MATERIAL SUPPLIED START

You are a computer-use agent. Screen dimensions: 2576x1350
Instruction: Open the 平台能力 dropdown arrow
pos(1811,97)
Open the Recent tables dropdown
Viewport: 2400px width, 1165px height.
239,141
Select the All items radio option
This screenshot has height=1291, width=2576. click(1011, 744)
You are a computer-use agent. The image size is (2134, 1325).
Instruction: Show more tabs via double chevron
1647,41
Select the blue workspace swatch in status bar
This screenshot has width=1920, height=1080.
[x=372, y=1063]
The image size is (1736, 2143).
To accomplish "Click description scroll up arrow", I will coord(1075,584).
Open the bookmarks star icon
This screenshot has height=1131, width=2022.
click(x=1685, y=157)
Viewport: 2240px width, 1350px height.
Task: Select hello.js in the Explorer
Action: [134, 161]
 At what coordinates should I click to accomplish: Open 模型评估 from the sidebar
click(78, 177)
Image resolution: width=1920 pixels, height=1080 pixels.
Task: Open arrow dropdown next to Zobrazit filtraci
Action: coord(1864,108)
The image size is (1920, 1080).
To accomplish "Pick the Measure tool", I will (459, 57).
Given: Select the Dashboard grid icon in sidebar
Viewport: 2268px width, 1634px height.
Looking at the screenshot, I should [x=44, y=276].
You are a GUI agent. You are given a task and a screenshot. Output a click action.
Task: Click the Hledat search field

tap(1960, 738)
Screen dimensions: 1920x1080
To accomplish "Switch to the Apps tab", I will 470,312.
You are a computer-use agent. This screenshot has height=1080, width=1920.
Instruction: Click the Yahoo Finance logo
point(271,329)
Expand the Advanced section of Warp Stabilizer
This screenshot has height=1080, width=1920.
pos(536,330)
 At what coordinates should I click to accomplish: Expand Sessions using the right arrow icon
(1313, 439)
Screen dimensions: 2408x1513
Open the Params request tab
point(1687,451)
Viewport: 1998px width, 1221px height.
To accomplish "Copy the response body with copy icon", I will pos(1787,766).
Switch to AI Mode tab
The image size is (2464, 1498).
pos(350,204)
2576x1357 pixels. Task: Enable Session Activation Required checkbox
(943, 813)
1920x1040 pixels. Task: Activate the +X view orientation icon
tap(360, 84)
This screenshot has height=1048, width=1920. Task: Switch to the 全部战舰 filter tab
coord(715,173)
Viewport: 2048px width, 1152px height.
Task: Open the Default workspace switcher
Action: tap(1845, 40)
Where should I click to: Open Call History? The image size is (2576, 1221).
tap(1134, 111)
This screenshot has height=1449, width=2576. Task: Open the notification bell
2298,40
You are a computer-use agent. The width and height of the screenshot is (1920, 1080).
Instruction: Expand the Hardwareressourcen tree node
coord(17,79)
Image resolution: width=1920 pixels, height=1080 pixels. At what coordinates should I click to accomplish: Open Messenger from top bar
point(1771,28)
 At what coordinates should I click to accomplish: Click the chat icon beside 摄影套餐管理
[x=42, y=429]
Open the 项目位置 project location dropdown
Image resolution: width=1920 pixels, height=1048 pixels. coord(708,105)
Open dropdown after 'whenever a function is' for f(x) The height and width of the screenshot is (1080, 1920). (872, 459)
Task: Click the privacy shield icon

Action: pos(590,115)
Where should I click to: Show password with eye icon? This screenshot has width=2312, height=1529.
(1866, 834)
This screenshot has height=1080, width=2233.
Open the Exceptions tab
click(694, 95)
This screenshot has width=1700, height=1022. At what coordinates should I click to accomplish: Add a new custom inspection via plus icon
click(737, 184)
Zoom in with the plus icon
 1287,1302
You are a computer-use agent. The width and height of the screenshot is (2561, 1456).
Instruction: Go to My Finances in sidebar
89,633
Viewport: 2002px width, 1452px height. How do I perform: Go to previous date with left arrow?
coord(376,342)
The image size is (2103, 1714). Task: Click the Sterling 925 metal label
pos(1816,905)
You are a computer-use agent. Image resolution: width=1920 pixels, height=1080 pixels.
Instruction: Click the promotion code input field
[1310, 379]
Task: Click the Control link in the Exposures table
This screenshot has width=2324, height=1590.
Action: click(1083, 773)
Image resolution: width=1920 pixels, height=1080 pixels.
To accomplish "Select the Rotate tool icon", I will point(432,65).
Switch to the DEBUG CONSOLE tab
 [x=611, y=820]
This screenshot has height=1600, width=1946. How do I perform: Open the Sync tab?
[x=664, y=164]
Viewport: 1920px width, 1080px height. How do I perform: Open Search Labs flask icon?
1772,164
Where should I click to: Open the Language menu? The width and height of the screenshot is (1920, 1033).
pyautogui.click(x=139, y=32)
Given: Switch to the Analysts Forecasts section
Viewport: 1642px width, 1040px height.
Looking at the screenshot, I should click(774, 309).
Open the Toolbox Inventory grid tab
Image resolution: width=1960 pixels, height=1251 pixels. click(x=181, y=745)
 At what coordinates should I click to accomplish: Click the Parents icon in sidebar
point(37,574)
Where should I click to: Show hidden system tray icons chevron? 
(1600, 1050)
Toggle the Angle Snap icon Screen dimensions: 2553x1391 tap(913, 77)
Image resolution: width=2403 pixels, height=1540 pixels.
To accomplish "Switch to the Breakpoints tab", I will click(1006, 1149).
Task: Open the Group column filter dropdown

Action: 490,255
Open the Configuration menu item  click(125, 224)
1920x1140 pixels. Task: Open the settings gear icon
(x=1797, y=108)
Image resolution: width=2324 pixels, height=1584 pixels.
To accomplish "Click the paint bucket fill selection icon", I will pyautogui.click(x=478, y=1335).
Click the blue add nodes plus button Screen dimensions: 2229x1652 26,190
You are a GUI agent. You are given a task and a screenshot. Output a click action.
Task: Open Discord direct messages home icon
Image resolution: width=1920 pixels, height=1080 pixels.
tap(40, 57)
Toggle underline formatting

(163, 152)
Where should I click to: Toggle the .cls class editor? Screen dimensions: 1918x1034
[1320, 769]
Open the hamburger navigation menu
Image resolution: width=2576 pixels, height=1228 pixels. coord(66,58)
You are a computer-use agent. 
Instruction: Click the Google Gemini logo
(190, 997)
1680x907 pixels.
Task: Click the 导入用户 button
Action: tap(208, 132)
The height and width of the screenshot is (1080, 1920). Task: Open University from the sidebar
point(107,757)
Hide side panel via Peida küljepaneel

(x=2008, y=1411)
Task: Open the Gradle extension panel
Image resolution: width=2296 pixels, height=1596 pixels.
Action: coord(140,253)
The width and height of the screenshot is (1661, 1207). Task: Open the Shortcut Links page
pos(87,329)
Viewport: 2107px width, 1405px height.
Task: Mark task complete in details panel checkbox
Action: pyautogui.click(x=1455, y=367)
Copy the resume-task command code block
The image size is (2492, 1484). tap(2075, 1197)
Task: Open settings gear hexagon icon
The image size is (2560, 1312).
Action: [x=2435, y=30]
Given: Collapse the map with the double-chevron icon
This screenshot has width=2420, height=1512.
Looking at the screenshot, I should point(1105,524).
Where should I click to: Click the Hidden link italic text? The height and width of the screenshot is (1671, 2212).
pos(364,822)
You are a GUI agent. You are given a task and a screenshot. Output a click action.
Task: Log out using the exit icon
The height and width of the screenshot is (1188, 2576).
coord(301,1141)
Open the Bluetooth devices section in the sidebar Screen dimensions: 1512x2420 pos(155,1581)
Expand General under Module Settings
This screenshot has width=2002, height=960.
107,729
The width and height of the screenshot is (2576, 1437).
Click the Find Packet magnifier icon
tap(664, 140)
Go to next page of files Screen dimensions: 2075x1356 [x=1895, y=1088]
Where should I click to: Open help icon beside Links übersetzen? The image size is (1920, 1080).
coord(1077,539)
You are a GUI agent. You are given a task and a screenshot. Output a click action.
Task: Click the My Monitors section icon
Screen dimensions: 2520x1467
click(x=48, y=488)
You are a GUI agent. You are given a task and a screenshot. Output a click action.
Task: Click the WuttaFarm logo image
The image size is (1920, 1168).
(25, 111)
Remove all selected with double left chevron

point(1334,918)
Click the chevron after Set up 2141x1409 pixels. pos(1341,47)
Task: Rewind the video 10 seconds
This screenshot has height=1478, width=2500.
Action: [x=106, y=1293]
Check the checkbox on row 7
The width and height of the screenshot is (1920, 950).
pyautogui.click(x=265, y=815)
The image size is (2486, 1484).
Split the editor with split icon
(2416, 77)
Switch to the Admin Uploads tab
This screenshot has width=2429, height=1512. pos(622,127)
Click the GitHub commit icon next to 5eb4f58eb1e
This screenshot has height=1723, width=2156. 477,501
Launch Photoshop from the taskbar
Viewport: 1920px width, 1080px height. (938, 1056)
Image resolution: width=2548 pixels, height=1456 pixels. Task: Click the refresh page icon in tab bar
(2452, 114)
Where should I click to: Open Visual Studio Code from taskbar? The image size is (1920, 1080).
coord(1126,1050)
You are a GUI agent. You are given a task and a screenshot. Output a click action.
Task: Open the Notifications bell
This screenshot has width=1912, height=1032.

MATERIAL SUPPLIED END

WORK TO COMPLETE:
Copy exactly the stretch of data above from the line with "The image size is (2103, 1714)." through the line with "Given: Switch to", and omit all other lines.

EXERCISE RESPONSE:
The image size is (2103, 1714). Task: Click the Sterling 925 metal label
pos(1816,905)
You are a computer-use agent. Image resolution: width=1920 pixels, height=1080 pixels.
Instruction: Click the promotion code input field
[1310, 379]
Task: Click the Control link in the Exposures table
This screenshot has width=2324, height=1590.
Action: click(1083, 773)
Image resolution: width=1920 pixels, height=1080 pixels.
To accomplish "Select the Rotate tool icon", I will point(432,65).
Switch to the DEBUG CONSOLE tab
 [x=611, y=820]
This screenshot has height=1600, width=1946. How do I perform: Open the Sync tab?
[x=664, y=164]
Viewport: 1920px width, 1080px height. How do I perform: Open Search Labs flask icon?
1772,164
Where should I click to: Open the Language menu? The width and height of the screenshot is (1920, 1033).
pyautogui.click(x=139, y=32)
Given: Switch to the Analysts Forecasts section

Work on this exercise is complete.